Lucy told a story: one recent morning, while she lay in bed sick, her maid came to her room and said a detective was asking for her. She sent word she was ill. The detective returned the following day and left a handwritten message requesting her to report immediately to Eleventh and Broad Streets. Captain Thomas Walker Doswell, the new provost marshal, was seeking testimony against the Van Lew family, and her cooperation would be most appreciated.
Miss King felt she had no choice but to go.
Doswell pulled out a chair for her and smiled, the tip of his full brown beard grazing his cravat. He assured her she had nothing to fear. He, like his predecessor, General Winder, was well acquainted with the Van Lews. He had been a dinner guest in their home. He knew Elizabeth and her mother were upstanding Christian women, and he certainly did not want them to be lured into danger by the wrong sort of people, risking their lives for false and foolish ideals. Perhaps she was privy to information about the Van Lews? Information that, if they were on a wayward course, might help set them straight? He understood the “delicacy” of the situation, and promised that her name would not be mentioned to the Van Lews.
(Library of Virginia)
He leaned forward, waiting, lips pushing to maintain his smile.
“I am not with them as a spy,” Miss King responded.
Doswell let her go, suggesting she keep his words in mind.

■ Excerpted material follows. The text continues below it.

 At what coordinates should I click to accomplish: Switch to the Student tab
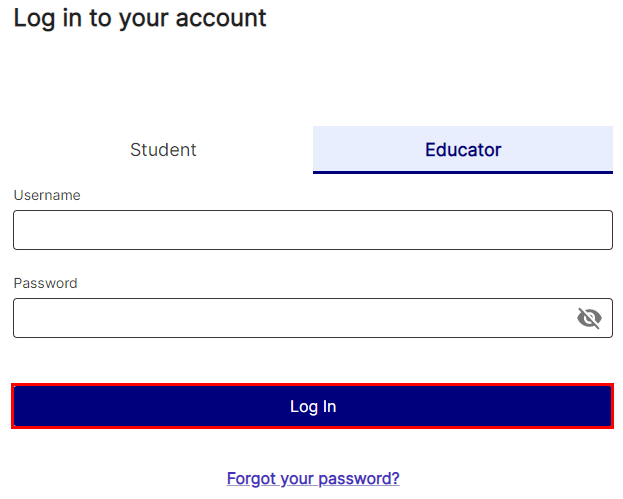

Elizabeth was relieved her friend had not succumbed to the pressure, and hoped that the new provost marshal would give up.
He didn’t.
Next he sent detectives to interview various neighbors and associates. A neighbor had no direct knowledge of disloyalty but heard his sister damn the Van Lews as “good Yankees.” A businessman distinctly recalled Elizabeth saying, “I wish the Yankees would whip the Confederates.” The minister of the Third Presbyterian Church had heard Elizabeth praise the “violent and outrageous federal raiding parties.” A Richmond grocer remembered Elizabeth’s advice to “go to the Yankees and take the oath of allegiance.”
The detectives were particularly interested in this last bit of testimony, given Elizabeth’s brother John’s suspicious absence from his Confederate regiment. They had one last person on their list: John’s estranged wife, Mary, who surely harbored many incriminating secrets about the family, and who would be all too willing to share them.